WORK INSTRUCTION
For the records that follow, say how many lines have the word "search" in them. Write the number and nothing more.

PROVIDED RECORDS
——————————

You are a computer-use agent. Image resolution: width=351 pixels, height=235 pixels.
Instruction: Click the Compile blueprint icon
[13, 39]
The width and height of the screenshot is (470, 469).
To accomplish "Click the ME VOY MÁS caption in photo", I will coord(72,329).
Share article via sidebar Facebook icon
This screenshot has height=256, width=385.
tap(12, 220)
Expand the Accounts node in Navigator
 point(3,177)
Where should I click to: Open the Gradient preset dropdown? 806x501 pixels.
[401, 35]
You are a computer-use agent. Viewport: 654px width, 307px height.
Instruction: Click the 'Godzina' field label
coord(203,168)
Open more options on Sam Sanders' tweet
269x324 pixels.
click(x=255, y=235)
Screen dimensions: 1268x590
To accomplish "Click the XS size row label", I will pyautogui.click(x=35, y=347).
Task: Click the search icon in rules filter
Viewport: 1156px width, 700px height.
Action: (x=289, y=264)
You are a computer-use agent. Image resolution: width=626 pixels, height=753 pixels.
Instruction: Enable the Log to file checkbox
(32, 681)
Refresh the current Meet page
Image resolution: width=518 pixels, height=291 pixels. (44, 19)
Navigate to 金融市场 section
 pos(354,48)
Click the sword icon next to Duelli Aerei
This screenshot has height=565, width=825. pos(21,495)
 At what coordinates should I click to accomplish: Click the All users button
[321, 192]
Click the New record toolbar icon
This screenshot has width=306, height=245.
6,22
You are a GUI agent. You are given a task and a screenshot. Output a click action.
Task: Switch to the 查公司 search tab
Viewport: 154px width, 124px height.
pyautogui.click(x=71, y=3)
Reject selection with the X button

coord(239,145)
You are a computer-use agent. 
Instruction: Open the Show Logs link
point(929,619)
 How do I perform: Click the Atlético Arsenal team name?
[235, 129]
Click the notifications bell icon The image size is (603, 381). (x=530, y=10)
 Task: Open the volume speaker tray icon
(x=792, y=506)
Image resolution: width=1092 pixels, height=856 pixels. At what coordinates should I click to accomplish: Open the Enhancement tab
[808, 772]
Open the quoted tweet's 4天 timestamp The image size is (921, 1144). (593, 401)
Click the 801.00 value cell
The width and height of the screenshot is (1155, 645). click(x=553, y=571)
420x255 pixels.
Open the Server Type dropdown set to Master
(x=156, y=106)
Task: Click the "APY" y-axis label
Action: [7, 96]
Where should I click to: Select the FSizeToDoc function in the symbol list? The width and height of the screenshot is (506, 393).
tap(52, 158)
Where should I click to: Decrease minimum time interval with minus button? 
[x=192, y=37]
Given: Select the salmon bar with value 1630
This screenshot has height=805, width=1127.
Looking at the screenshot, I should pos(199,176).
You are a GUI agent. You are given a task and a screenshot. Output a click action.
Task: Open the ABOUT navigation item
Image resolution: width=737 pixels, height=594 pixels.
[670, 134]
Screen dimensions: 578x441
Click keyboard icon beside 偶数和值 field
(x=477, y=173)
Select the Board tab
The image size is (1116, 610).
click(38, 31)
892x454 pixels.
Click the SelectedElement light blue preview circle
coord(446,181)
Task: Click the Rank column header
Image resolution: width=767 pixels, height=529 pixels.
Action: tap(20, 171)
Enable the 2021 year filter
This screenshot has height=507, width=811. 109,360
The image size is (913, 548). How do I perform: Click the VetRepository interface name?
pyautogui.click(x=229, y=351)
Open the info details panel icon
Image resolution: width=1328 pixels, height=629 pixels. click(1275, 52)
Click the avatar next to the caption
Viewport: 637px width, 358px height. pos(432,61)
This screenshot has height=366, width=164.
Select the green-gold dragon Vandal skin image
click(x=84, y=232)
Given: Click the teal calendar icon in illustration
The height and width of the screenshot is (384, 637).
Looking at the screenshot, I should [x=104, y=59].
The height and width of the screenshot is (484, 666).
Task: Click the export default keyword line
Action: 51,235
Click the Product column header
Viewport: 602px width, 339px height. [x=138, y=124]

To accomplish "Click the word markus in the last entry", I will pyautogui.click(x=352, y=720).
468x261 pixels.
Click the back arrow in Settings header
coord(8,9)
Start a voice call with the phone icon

——————————

YOUR RESPONSE
2